El otro taxi
Fue a punto de irme de Buenos Aires, en una de esas rachas prolongadas en las que se la pasa uno subido a un coche. Durante aquella estadía, cada taxi había sido uno y todos: tapizado de ruido--eso que denominan música "de las masas"--, conducido por un cacofónico peripatético que depositara en mí toda su sabiduría, o simplemente carente de un dispositivo de aire acondicionado que mitigara el peor de las posibles Buenos Aires. El caluroso y vacío Buenos Aires de enero.

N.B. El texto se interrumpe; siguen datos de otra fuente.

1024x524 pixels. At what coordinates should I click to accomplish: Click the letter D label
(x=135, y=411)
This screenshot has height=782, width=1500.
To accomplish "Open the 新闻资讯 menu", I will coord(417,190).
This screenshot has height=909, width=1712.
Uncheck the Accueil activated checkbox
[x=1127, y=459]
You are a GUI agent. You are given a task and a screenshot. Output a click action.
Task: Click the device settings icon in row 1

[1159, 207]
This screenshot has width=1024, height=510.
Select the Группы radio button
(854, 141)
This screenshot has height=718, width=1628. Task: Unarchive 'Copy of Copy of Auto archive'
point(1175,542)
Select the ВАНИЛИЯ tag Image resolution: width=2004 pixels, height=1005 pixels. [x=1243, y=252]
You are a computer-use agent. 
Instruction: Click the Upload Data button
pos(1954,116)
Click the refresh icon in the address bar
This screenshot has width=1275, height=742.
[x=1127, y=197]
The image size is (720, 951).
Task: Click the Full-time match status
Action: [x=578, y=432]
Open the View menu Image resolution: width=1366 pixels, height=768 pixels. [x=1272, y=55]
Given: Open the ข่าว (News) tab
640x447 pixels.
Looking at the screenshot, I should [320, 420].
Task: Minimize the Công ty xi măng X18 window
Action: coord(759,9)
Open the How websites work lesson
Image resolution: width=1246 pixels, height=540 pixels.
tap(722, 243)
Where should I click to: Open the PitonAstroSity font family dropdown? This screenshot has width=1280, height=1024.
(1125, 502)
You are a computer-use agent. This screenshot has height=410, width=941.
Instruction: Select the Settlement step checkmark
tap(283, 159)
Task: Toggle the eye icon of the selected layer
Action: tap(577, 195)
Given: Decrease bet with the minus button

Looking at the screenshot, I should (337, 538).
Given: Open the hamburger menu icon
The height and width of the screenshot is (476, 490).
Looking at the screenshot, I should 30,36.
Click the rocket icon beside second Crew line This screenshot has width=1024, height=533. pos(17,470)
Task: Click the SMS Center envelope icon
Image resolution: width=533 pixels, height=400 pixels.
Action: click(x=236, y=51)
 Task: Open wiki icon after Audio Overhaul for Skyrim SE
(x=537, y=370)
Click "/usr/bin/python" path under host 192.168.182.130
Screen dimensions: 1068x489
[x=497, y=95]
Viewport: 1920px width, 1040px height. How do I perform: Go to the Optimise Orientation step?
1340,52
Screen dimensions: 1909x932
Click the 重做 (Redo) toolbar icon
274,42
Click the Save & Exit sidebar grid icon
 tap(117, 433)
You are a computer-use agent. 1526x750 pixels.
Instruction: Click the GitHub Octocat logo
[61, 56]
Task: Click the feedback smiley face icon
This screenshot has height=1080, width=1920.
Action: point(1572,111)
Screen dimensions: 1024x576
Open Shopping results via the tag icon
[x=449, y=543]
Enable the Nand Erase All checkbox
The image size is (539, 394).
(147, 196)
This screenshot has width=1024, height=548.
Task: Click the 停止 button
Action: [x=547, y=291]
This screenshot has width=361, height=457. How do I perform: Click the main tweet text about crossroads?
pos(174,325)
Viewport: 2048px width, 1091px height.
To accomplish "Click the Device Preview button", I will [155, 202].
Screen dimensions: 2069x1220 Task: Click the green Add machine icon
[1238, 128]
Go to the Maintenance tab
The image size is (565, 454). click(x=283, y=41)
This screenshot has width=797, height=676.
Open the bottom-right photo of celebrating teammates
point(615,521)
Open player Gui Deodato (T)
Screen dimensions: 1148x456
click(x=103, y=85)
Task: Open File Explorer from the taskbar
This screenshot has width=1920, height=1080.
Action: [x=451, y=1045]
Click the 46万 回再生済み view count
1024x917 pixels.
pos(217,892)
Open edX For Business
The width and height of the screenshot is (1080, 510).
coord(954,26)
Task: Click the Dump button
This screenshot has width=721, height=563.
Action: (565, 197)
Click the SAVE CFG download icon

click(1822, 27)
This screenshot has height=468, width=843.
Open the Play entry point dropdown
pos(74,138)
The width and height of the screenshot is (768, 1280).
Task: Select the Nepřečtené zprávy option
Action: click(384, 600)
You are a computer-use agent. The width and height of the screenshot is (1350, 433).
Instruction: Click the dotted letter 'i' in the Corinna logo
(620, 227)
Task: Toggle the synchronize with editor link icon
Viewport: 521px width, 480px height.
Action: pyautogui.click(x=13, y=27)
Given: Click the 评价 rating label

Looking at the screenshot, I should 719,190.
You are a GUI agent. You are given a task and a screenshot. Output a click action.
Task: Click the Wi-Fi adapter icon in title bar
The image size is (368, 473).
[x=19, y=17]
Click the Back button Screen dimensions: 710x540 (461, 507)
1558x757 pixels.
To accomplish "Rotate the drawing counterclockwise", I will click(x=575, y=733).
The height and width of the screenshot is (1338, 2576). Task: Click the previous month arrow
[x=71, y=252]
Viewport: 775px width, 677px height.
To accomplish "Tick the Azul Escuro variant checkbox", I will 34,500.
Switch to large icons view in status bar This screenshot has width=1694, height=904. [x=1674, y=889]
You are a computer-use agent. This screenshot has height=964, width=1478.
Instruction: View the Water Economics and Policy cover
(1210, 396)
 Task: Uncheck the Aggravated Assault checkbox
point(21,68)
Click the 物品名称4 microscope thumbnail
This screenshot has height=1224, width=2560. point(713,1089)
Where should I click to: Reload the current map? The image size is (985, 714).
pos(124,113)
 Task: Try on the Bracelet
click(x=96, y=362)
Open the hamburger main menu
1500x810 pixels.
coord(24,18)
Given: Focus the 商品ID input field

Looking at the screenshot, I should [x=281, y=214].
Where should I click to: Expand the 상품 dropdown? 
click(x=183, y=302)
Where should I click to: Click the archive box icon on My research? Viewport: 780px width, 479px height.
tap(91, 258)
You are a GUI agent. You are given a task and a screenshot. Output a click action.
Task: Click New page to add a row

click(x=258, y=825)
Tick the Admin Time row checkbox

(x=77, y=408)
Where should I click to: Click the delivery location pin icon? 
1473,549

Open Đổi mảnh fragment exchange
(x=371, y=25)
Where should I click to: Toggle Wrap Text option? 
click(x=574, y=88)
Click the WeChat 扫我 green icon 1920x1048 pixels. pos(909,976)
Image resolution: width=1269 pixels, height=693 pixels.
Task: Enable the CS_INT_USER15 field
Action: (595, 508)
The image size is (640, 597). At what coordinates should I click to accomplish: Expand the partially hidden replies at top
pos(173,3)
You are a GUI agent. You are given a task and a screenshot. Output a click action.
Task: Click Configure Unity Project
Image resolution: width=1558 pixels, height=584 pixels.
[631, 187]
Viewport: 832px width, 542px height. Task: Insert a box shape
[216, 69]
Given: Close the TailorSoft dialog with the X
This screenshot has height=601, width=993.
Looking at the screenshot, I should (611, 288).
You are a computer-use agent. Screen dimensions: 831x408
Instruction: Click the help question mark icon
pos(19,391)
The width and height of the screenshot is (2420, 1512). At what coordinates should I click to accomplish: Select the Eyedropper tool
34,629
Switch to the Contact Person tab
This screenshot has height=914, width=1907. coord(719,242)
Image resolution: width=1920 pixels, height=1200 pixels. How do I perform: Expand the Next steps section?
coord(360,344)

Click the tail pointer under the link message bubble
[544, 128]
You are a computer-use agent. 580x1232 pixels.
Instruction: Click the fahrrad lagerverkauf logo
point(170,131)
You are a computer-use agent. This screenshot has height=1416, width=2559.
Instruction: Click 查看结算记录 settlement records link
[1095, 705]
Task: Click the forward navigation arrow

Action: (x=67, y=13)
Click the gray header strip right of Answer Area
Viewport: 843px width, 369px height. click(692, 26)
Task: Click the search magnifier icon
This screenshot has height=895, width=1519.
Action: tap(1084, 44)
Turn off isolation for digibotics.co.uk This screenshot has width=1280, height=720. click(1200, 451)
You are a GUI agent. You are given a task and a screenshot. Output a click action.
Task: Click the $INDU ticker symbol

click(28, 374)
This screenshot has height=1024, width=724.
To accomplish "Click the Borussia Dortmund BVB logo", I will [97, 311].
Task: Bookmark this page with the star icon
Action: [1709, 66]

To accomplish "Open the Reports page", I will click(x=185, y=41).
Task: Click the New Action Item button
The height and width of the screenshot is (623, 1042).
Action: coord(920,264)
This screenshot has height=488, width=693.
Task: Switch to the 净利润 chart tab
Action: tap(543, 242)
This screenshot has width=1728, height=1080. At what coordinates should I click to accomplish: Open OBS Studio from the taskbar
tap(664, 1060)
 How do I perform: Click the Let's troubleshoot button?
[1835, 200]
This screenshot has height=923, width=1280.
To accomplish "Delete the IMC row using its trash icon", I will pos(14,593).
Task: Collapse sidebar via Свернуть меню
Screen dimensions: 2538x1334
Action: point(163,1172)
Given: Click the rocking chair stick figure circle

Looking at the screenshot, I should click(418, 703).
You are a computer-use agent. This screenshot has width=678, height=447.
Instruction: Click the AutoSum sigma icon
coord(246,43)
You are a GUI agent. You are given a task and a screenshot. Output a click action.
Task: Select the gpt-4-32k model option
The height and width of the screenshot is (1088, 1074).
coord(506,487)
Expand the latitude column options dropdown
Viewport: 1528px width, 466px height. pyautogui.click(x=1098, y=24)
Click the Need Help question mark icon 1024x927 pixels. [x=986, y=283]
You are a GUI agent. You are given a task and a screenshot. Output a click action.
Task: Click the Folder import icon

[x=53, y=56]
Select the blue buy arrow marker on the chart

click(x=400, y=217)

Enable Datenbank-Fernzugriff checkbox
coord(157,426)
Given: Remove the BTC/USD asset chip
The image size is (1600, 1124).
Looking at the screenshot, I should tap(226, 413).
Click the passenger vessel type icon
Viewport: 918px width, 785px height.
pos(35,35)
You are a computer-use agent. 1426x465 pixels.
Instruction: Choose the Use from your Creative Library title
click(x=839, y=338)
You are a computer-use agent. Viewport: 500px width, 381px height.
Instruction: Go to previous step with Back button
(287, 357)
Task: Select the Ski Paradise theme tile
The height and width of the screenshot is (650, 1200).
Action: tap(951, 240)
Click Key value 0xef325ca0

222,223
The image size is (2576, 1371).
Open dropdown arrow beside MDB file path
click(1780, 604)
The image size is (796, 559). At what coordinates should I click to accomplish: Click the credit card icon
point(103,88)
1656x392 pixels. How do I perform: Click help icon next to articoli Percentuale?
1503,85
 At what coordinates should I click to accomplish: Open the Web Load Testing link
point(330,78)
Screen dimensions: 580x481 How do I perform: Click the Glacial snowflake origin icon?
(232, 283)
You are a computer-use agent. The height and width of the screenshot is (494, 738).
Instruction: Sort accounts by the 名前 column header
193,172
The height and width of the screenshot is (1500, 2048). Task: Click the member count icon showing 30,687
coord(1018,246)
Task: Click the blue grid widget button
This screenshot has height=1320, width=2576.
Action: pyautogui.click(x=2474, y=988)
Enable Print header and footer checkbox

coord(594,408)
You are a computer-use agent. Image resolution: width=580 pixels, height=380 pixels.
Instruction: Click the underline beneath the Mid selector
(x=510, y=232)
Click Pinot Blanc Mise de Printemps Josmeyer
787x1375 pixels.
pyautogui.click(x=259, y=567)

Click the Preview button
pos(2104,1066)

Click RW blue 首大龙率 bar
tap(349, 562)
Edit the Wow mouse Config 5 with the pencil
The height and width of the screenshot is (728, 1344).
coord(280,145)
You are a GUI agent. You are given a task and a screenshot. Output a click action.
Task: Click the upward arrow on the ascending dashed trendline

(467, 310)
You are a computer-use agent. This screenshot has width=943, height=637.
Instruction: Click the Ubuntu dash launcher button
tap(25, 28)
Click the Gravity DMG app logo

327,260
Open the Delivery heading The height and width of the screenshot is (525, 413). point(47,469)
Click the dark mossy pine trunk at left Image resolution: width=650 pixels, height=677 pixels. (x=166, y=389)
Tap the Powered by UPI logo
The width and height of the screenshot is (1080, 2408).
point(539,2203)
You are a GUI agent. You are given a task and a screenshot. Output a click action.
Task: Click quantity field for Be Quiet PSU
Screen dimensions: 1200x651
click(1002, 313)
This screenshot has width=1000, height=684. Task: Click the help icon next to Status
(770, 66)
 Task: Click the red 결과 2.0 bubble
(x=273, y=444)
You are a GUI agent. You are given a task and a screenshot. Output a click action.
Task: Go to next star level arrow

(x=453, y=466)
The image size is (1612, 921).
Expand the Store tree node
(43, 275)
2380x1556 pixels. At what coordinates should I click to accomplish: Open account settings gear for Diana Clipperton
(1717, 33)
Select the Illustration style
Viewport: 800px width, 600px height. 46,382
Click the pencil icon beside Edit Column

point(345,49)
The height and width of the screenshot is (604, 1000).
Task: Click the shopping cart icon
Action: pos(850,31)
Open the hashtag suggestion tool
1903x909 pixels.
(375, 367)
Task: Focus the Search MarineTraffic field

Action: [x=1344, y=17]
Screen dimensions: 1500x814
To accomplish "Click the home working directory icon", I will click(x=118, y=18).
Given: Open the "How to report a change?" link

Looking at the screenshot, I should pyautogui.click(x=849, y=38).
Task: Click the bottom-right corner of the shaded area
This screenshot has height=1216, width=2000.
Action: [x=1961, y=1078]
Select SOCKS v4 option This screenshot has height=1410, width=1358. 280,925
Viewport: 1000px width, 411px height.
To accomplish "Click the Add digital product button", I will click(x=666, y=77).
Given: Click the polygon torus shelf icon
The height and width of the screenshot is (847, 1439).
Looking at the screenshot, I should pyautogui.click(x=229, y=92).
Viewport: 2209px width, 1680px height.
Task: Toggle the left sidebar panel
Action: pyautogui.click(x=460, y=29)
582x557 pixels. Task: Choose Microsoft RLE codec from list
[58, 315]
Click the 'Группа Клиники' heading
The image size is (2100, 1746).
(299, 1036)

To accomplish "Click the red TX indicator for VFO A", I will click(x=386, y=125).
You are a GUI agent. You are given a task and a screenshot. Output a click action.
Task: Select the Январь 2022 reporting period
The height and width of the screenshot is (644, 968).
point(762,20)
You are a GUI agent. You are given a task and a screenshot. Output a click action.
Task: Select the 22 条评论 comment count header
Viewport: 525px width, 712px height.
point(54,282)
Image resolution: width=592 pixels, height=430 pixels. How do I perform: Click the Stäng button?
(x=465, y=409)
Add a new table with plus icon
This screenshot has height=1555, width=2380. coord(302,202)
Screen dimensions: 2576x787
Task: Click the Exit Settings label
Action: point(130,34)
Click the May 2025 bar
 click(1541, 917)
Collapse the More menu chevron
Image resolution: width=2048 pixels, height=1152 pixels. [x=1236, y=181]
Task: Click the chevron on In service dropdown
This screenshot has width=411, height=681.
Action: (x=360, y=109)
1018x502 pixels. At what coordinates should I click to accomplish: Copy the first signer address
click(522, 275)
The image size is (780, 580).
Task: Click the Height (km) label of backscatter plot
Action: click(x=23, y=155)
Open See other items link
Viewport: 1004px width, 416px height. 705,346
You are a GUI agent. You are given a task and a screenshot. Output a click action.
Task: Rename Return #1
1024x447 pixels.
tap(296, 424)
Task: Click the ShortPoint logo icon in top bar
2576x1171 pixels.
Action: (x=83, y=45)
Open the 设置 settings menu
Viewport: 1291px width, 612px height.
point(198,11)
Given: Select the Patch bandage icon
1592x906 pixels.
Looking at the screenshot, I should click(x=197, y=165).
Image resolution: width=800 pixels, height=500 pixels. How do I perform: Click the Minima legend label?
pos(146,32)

Una vez más, extendí el brazo. Dispuesto a recibir el castigo de un último olvido y malhumorado por la férrea norma de la distancia entre los puntos de partida y llegada--aquejado por el espacio, bah--, abordé la barca aurinegra del enésimo Caronte en busca del preciado libro faltante.
--¿Adónde vas?
--Buenas. Corrientes y Pellegrini, por favor.
--...
De pronto, la calma, la atmósfera fresca. El comfort del automóvil recién adquirido. Guarecido de Buenos Aires por una muralla cristalina, al fin en paz, sonreí al concluir que en el momento menos esperado todo es como se desea. Arrellanado como un noble en una procesión, disfruté la única radio porteña de jazz que anotara en mi partitura el recuerdo de alguna plácida tarde, otra tarde, en New York.